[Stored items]

◇ ◇ ◇ ◇ ◇ ◇ ◇

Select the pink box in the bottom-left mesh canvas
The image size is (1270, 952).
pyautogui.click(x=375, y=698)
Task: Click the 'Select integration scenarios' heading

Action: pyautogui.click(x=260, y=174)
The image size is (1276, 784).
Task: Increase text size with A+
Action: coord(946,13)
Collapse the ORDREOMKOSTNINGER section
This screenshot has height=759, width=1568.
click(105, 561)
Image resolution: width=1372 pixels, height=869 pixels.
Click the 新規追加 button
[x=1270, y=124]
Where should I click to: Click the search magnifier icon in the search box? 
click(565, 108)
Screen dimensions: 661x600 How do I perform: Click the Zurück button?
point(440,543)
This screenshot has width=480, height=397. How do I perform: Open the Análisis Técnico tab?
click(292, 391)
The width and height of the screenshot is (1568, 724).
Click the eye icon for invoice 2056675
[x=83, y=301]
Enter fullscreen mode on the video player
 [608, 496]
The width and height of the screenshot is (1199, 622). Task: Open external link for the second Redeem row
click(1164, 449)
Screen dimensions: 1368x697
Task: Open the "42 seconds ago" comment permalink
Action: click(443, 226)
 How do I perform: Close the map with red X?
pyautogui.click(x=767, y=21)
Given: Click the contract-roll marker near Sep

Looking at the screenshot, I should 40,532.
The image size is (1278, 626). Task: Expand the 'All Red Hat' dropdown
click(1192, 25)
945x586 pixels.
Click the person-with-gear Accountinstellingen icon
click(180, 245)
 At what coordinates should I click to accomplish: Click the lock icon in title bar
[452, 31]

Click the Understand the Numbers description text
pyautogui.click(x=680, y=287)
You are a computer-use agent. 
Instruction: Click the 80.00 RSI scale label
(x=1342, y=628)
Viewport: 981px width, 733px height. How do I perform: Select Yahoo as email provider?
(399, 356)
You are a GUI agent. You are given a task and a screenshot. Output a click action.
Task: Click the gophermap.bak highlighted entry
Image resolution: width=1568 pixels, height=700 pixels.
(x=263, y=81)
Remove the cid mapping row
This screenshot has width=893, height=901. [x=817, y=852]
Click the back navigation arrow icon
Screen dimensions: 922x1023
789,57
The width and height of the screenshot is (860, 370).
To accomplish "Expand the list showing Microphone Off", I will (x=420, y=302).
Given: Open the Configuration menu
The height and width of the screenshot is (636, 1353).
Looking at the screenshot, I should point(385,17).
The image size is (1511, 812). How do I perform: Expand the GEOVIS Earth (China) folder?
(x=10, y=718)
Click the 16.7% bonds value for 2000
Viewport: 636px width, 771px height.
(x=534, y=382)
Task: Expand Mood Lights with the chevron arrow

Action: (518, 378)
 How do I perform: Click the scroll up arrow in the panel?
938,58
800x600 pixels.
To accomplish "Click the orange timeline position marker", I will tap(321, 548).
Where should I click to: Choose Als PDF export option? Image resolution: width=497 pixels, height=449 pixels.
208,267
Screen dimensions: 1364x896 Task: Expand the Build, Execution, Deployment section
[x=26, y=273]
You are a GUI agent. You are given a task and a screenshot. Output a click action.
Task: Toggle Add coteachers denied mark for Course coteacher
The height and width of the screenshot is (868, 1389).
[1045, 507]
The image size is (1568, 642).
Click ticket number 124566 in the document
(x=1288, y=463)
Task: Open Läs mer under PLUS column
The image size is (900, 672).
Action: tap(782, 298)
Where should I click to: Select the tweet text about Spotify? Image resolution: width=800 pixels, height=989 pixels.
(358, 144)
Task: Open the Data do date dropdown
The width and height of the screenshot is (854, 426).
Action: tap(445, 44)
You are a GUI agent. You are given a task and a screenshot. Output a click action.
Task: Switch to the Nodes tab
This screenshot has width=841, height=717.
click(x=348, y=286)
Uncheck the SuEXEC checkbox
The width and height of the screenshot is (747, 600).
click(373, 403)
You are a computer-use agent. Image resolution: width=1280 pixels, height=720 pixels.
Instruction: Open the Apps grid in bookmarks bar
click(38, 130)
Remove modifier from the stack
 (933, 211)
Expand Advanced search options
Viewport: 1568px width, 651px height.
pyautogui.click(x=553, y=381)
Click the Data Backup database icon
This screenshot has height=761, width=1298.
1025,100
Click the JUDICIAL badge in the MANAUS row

◇ ◇ ◇ ◇ ◇ ◇ ◇

Pull out all lines of the data with the string "computer".

§ Written response
You are a computer-use agent. 
You are a computer-use agent. Image resolution: width=1280 pixels, height=720 pixels.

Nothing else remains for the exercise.